OP31 RESTORE: Interim analysis of a Phase 2 study of QBECO SSI for the induction and maintenance of clinical and endoscopic remission in subjects with Moderate to Severe Crohn’s Disease

Bressler, B.(1);Marshall, J.K.(2);Atkinson, K.(3);Sutcliffe, S.(4);Pankovich, J.(4);Jones, M.(4);Kalyan, S.(4);Gunn, H.(4)

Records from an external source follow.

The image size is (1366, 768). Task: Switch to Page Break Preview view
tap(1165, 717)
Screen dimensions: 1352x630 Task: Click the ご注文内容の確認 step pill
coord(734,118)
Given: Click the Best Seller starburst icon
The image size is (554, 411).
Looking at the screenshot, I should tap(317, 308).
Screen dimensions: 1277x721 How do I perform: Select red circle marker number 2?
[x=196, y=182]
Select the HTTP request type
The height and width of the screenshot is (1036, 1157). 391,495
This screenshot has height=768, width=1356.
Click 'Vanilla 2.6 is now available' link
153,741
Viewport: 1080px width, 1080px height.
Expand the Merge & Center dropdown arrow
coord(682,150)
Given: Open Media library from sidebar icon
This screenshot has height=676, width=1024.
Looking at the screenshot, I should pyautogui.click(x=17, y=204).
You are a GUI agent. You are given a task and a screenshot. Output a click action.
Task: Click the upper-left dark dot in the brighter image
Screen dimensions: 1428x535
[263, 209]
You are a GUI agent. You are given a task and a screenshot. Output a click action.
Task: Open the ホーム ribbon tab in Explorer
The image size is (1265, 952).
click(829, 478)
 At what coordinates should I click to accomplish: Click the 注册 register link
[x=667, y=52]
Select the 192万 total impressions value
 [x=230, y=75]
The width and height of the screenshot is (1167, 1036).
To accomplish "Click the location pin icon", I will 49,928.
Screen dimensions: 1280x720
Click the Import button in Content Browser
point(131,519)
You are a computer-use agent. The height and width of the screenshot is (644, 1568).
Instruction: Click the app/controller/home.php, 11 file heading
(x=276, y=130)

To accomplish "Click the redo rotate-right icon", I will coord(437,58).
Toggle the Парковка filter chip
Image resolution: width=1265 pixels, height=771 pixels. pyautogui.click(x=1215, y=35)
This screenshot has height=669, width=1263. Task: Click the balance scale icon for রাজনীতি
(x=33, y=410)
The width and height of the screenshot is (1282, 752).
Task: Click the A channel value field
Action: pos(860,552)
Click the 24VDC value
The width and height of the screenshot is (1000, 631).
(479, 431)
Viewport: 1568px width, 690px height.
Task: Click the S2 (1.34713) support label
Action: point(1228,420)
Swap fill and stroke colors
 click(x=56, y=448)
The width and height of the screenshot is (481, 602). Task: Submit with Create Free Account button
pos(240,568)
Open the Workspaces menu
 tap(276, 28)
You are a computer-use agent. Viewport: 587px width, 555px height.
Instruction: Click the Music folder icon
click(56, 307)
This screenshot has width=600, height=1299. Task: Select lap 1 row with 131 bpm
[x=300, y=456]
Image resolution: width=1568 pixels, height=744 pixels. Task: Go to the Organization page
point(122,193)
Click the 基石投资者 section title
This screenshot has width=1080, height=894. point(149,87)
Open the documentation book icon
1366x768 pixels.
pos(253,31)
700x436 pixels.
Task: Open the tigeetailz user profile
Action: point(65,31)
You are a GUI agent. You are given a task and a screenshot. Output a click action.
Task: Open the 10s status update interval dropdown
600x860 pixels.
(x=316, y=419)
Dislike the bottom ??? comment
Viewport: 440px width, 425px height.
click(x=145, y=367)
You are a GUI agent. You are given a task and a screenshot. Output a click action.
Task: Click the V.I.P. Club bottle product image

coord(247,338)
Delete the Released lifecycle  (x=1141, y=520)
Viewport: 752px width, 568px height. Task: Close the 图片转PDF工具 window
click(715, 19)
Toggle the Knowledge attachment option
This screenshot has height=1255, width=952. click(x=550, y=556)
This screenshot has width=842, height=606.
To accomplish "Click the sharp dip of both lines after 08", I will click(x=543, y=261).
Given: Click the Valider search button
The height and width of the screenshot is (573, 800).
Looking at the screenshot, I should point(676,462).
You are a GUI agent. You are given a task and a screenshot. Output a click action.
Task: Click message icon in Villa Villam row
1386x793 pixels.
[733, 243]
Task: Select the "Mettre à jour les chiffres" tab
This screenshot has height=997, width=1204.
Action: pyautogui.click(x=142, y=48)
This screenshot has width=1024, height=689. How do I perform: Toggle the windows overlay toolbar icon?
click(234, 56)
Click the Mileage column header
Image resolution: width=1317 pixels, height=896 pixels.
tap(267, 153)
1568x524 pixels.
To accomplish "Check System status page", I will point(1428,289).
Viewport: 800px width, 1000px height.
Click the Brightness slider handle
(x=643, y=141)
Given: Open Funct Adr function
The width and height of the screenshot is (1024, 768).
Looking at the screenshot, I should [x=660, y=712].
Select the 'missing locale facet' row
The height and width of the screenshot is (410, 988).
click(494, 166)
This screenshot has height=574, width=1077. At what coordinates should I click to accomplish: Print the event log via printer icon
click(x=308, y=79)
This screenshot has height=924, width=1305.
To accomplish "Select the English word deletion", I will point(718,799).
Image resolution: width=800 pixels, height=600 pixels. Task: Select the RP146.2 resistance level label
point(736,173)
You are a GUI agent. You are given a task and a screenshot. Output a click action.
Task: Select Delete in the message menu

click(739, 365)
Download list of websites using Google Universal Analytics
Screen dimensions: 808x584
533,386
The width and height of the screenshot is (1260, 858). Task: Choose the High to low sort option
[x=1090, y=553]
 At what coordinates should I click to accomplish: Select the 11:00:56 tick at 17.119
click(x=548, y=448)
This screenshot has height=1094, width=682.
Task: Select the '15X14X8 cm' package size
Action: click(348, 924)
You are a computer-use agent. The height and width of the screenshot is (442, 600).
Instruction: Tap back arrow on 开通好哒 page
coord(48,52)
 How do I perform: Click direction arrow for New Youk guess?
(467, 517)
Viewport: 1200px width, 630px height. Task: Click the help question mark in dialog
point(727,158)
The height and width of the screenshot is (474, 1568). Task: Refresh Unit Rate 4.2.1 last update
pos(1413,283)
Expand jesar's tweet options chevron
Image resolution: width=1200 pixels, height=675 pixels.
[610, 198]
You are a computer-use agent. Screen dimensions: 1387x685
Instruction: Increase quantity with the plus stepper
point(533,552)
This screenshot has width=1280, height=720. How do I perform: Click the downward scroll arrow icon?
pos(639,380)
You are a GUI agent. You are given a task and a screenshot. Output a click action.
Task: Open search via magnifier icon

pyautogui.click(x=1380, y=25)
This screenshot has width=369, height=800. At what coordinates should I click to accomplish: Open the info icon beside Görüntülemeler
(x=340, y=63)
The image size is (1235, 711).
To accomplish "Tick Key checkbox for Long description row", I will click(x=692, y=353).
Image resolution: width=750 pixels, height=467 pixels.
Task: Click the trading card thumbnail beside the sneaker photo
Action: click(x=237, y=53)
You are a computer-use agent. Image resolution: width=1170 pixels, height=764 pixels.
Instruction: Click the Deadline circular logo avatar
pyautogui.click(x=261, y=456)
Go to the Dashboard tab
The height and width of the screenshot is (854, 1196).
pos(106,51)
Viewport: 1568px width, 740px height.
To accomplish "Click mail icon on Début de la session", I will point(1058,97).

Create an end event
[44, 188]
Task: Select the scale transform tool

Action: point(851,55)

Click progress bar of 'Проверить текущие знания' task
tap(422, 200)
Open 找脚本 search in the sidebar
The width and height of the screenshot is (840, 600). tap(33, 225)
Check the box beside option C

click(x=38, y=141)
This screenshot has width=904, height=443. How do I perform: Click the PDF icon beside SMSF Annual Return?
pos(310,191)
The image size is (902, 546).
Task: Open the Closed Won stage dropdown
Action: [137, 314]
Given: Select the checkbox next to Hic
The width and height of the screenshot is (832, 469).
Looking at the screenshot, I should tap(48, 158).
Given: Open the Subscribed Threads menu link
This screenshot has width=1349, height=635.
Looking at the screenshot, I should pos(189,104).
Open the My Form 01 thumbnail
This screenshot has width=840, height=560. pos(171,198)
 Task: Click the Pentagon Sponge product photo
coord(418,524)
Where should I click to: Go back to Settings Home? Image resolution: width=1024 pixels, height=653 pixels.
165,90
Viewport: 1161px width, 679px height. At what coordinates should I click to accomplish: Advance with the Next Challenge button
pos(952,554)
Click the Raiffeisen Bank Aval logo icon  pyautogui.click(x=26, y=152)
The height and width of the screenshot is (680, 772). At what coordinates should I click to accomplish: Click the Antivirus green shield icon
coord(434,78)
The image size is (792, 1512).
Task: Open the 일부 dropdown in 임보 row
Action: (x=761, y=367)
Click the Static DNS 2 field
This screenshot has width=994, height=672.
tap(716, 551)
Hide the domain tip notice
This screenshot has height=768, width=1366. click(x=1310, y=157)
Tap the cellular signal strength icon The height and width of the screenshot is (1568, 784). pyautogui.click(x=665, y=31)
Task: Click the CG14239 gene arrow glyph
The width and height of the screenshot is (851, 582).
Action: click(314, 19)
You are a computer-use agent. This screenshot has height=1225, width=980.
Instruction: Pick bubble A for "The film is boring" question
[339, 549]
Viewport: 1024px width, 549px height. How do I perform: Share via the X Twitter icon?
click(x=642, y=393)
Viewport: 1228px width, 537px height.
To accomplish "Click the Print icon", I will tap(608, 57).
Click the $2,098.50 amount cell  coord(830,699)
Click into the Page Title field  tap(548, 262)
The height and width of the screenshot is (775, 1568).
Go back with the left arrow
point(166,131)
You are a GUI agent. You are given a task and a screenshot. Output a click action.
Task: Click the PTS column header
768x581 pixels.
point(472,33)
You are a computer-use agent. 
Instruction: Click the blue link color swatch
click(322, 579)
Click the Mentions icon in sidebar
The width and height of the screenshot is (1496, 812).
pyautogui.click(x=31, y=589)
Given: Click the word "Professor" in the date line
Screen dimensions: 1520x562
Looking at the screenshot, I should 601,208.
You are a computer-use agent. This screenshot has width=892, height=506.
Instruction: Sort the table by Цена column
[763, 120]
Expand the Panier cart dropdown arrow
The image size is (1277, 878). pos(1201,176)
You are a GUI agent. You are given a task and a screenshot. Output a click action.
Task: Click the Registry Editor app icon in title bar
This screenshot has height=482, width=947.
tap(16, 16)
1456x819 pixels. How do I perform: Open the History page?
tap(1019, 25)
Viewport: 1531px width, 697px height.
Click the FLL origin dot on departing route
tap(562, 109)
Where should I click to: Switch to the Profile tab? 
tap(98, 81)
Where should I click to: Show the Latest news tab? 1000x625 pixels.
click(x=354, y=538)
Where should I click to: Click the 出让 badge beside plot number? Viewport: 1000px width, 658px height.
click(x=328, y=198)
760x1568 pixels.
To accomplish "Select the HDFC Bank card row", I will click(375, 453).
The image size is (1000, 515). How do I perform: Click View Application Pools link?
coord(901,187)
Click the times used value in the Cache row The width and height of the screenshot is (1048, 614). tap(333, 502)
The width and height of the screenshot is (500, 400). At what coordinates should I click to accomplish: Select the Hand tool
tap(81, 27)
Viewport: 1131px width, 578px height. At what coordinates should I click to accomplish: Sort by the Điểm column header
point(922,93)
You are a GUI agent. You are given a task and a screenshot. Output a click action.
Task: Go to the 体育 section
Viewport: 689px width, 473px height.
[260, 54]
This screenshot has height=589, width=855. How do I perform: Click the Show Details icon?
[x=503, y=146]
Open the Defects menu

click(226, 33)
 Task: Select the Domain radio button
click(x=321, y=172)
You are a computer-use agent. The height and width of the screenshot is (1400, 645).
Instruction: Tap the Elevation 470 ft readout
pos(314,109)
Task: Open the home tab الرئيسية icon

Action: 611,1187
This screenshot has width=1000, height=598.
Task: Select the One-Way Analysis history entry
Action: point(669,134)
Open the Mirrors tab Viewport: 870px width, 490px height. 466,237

(1)Gastrointestinal Research Institute, Vancouver, British Columbia, Canada;(2)McMaster University, Hamilton, Ontario, Canada;(3)Royal Columbian Hospital, New Westminster, British Columbia, Canada;(4)Qu Biologics Inc, Burnaby, British Columbia, Canada

Background

Innate immune defects play a role in the pathogenesis of CD. Enhancing innate immune competency and restoring mucosal barrier function provide a novel approach to treat CD. QBECO SSI is a first-in-class immunotherapy designed to correct innate immune dysfunction underlying CD. This analysis is from subjects in the open label portion of a planned controlled trial. Objectives were to assess endoscopic response at Wks 16 and 26, and select the optimal induction timepoint for the RCT. Safety and treatment compliance were also evaluated.

Methods

20 pts with moderate-to-severe CD were enrolled and received QBECO SSI by sc injection every other day for up to 52 wks. Minimum eligibility: Simple Endoscopic Score for CD (SES-CD) ≥7 (ileitis ≥4), abdominal pain (AP) score >21 (11-point scale) or liquid/very soft stools (SF) (BFS Type 6 or 7) >10 for 7 consecutive days during screening. Pts were evaluated for clinical symptoms and endoscopy at Wks 16, 26, and 52. After evaluation at the induction period (Wk 26) pts could continue in maintenance up to Wk 52. Endoscopies were evaluated by central blinded read and pts reported daily symptoms. Endoscopic response defined as ≥50% reduction in SES-CD from baseline. Clinical remission defined as AP and SF ≤21.

Results

Mean age was 43.6 (SD 13.6) yrs; 60% men and 60% previously treated with biologics. Mean yrs since CD diagnosis was 14.4 (10.1), AP score 30.4 (15.8), SF score 36.2 (19.1) and mean SES-CD at baseline was 12.5 (6.7) indicating a more difficult to treat population. Endoscopic response rate by central read during the induction period was 30% (6/20) overall, 38% (3/8) for biologic naïve and 25% (3/12) biologic experienced pts (ITT analysis). Similar number of pts achieved endoscopic response at Wk 16 (4 pts) as 26 (3 pts). Mean SES-CD improved through Wk 26 with a 0.6 point greater reduction at Wk 26 compared to 16. Change in SES-CD from baseline in biologic naïve pts was -2.9 (5.8) at Wk 16 and -4.1 (6.7) at 26. Clinical remission was achieved by 45% (9/20) of pts at Wk 16 and 40% (8/20) at Wk 26; 16 pts continued into the maintenance phase of the study. By central evaluation, 13% (2/16) were in endoscopic response at Wk 52. QBECO SSI was very well tolerated. 8/20 (40%) pts reported AEs related to treatment. Most frequency reported related AE was injection site erythema (2/20, 10% pts). Majority of AEs were mild and no other related AE was reported by more than 1 patient.

Conclusion

Week 26 was the optimal endoscopic evaluation timepoint for QBECO SSI treatment and will be utilized in the larger RCT. Both biologics naïve and experienced patients showed response to QBECO SSI treatment by Weeks 26 and 52, with higher response rates in biologics naïve patients. QBECO SSI was well tolerated.